Ясно, что стихотворение написано ради последней строки: излюбленного Цветаевой созвучия смыслов: фюрер — фурии. Смысл же… растворился в словах. Получается, что фурии не следуют за фюрером, будучи руководимы им, а преследуют его, что они — враги, а он — спасается от них. Более того: все поиски окончательного варианта подобий шли по этому ложному пути: "Не ужасом скрученный беглец от свинца"; "Не тучи за месяцем"; "Не — черною лестницей Убийца от рук своих" — и даже: "Не борзые — за зайцами — Охота за оленями (с кем?) Не….. за жертвою…"
Перефразируя слова самой Цветаевой, скажем:
Так случается, когда слух опережает смысл.
Восьмистишие "Не умрешь, народ!.." датировано двадцать первым мая.
А через несколько дней дремавшая цветаевская судьба наконец зашевелилась.
"31-го мая 1939 г.
Дорогая Анна Антоновна! Мы наверное скоро тоже уедем в деревню, далекую, и на очень долго… Там — сосны, это единственное, что я о ней знаю…" Едет, писала она, к друзьям, которые живут там в полном одиночестве безвыездно зиму и лето.
"Деревня" — подмосковное Болшево, где жил Сергей Яковлевич. Значит, отъезд стал реальностью, и оставалось лишь ждать, теперь совсем недолго.
Марина Ивановна заторопилась: распродавала и раздавала недопроданное и недоподаренное, разбирала недоразобранное. Она вся была в хлопотах ("хочется моим деревенским друзьям привезти побольше, а денег в обрез", — иносказательно выражалась она в том же письме к Тесковой). И сознавалась: "…я, кажется, лучше всего себя чувствую, когда вся напряжена".
Тескова все поняла и быстро откликнулась утешительным и одобрительным письмом. "Вы сразу меня поняли… но выбора не было: нельзя бросать человека в беде, я с этим родилась, да и Муру в таком городе как Париж — не жизнь, не рост…" — отвечала Марина Ивановна. А в конце этот спокойно-эпический тон сменился трагическим:
"Боже, до чего — тоска! Сейчас, сгоряча, в сплошной горячке рук — и головы — и погоды — еще не дочувствываю, но знаю, что' меня ждет: себя — знаю! Шею себе сверну — глядя назад: на Вас, на Ваш мир, на наш мир…" (7 июня).

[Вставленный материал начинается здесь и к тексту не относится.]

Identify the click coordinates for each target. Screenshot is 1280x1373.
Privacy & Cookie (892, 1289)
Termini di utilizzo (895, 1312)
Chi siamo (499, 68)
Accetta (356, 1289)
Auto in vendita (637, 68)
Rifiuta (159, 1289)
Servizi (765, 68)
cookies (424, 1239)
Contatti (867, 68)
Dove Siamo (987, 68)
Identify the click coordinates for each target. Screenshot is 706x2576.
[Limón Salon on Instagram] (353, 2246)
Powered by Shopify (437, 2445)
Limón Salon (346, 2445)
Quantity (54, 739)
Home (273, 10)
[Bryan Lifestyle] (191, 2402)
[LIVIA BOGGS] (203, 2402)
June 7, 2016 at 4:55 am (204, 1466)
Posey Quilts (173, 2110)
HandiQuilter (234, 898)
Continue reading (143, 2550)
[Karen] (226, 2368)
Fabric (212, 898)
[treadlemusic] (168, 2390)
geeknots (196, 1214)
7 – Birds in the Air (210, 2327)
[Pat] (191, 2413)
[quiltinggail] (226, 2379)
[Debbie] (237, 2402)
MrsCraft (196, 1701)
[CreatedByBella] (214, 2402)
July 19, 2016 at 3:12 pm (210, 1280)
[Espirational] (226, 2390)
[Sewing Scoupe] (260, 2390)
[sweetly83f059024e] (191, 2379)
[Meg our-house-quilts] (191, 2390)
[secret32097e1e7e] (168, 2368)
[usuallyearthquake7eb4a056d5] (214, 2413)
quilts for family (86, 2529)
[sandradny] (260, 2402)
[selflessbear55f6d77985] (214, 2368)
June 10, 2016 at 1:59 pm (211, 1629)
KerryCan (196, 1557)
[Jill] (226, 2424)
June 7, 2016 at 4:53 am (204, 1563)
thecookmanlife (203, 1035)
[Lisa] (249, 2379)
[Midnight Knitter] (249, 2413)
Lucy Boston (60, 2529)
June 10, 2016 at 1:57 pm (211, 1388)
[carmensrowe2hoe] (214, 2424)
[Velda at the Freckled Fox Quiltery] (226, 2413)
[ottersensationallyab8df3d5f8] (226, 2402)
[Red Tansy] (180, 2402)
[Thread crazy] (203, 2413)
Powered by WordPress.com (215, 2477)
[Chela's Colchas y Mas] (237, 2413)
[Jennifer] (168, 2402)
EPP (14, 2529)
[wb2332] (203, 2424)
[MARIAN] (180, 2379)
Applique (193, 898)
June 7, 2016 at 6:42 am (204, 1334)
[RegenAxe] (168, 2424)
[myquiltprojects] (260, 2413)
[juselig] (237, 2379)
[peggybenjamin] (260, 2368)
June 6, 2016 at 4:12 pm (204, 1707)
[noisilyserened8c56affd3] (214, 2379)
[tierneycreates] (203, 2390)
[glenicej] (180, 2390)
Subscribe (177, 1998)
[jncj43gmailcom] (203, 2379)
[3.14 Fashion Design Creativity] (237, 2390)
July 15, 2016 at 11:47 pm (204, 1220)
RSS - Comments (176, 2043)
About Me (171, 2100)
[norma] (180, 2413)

Она всё писала прощальные письма, заносила в тетради последние записи. Самой последней… оказалось стихотворение Г. Адамовича "Был дом, как пещера. О, дай же мне вспомнить…". "Чужие стихи, но к<отор>ые местами могли быть моими", — записала Марина Ивановна. Вот заключительная строфа:
У нелюбимого Адамовича нашла она те слова…
Потекли последние дни, последние встречи. В начале июня — с М. Л. Слонимом. Говорили о судьбе рукописей. Часть Марина Ивановна оставила в Базеле Е. Э. Малер; часть была, по свидетельству Слонима, отправлена в Амстердамский международный архив. И наконец один пакет (там, в частности, было французское "Письмо к Амазонке" и "История одного посвящения") оставила для Слонима; тот уезжал из Парижа и получил пакет лишь после окончания войны. А оставила его Марина Ивановна у Надежды Николаевны Тукалевской, жившей в отеле "Иннова". В прошлом — актриса театра Комиссаржевской, она работала в газете "Возрождение". Тукалевская, по-видимому, тепло относилась к Цветаевой: помогала в мелочах, ходила с нею на прогулки; перед самым отъездом передала в дорогу кофе и сшитые её дочерью Тамарой рубашки (как просила Марина Ивановна).